By Tim Bartimote - Cropping Officer

With widespread rain across our region we are seeing increased enquiry from farmers keen to make the most of this early autumn break. So, how early can you start to sow?

Here are some key points to consider this season.

Understanding your Sowing Windows

Sowing a variety outside of its recommended planting window significantly increases the risk of  yield loss due to frost damage, if sown too early or heat stress, if sown too late. It is important to understand that the recommended sowing windows are calculated to ensure the variety will flower and fill grain during the period where frost and heat stress risk is at its lowest. This ideal flowering period changes from region to region, hence why some areas can sow one variety earlier than others. For more information on recommended sowing dates check out the NSW DPI Winter Crop Variety Sowing Guide in Further Resources.

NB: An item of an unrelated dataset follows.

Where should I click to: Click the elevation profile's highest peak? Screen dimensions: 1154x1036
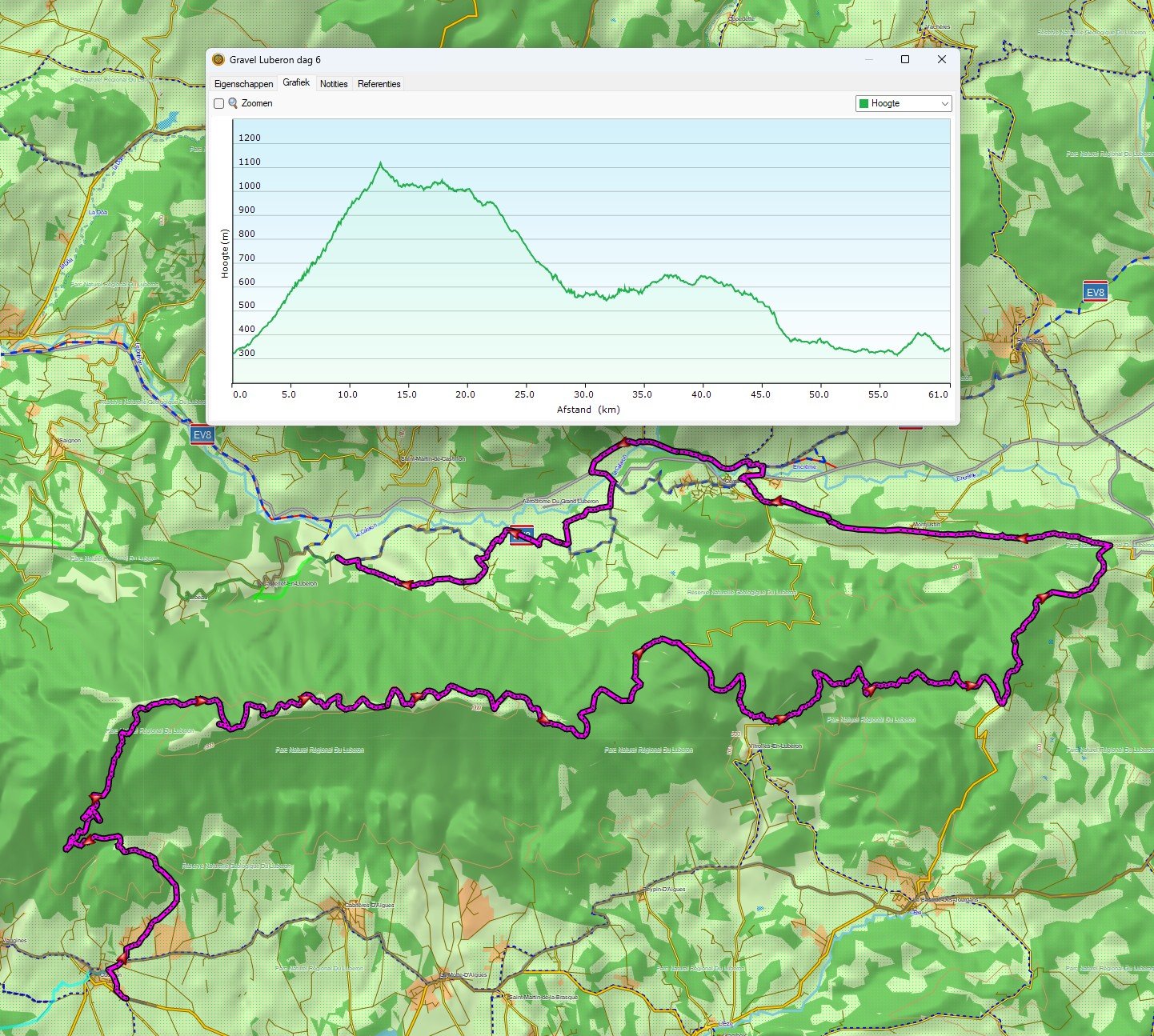pos(380,163)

Measure your Soil Temperature

Another consideration is soil temperature, a point made by Callen Thompson - Central West LLS Mixed Farming Officer, in a previous article (see further resources). For example, in cereals, sowing too early can expose seeds to high temperatures and significantly reduce establishment. It is recommended that oats be sown in soil temperatures between 25°C to 15°C while 25°C to 12°C is suggested for barley and wheat. Measure soil temperature at 9am, at sowing depth, over 3 days to see if it is adequate.

Select the Right Variety

Apart from climate the other big driver in recommended sowing dates is the physiology of a variety. These are the drivers that cause a variety to move from vegetative to reproductive maturity. They include vernalisation, photoperiod and day degrees. Producers can manage their risk, if wanting to sow early, by understanding the growing habits of different varieties. Selecting a winter type, long season Spring type or European variety can enable a last week of March, first week of April sowing event. However, keep in mind other characteristics that are important to your cropping system, for example grain quality. As some varieties can be sown early but are more aimed at the dual purpose market and will only reach FEED or ASW classifications. Make time to discuss this with your local agronomist and identify varieties which best fit your situation.

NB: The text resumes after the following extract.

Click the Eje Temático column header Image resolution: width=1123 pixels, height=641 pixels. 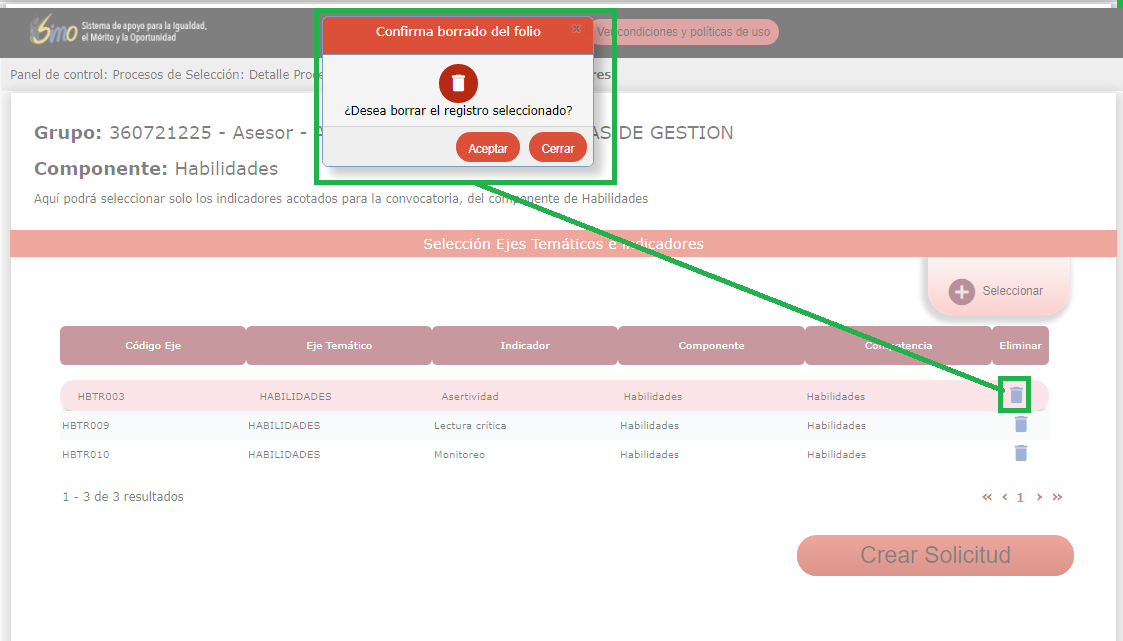pos(338,345)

Consider Grazing Management

The other non-physiological driver which can be included is grazing management in dual purpose varieties. To an extent, maturity can be influenced with grazing management. However, this is not nearly as reliable as physiological drivers. As maturity can only be delayed by 1, maybe 2 weeks at the very most. This is also assuming crops are evenly grazed across a whole paddock. Varieties are not strictly controlled by one driver but a varying combination, where a certain driver may have more control over maturity than the others.

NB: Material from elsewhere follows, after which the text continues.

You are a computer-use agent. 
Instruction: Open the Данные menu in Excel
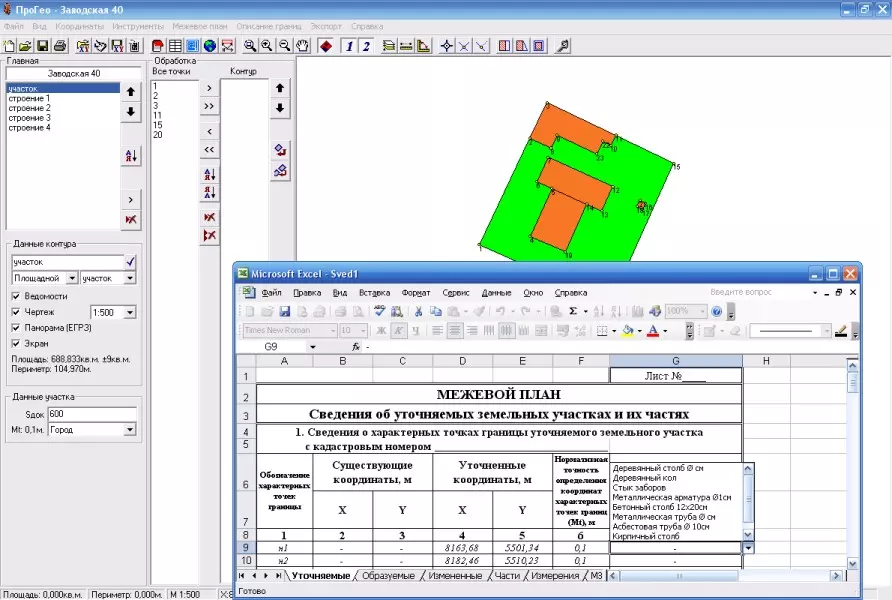496,293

Focus on your Business Goal/s

Understanding your local climate, your chosen variety and what drives it to maturity will allow you to make an informed decision on optimum sowing times. It all comes back to determining what your goals are. If the aim is to re-establish ground cover or provide winter feed for stock, despite potential yield reductions then that is a good outcome. Bear in mind, sowing quick varieties very early for feed will mean that the crop will run to head quickly and not achieve suitable biomass for grazing. It is still important to use varieties which are relatively suitable for that time of year to achieve the desired results. However, if it is maximising grain yield then sowing within the recommended window is ideal. Ensuring that when it does flower, it’s not exposed to extreme periods of yield-limiting stress.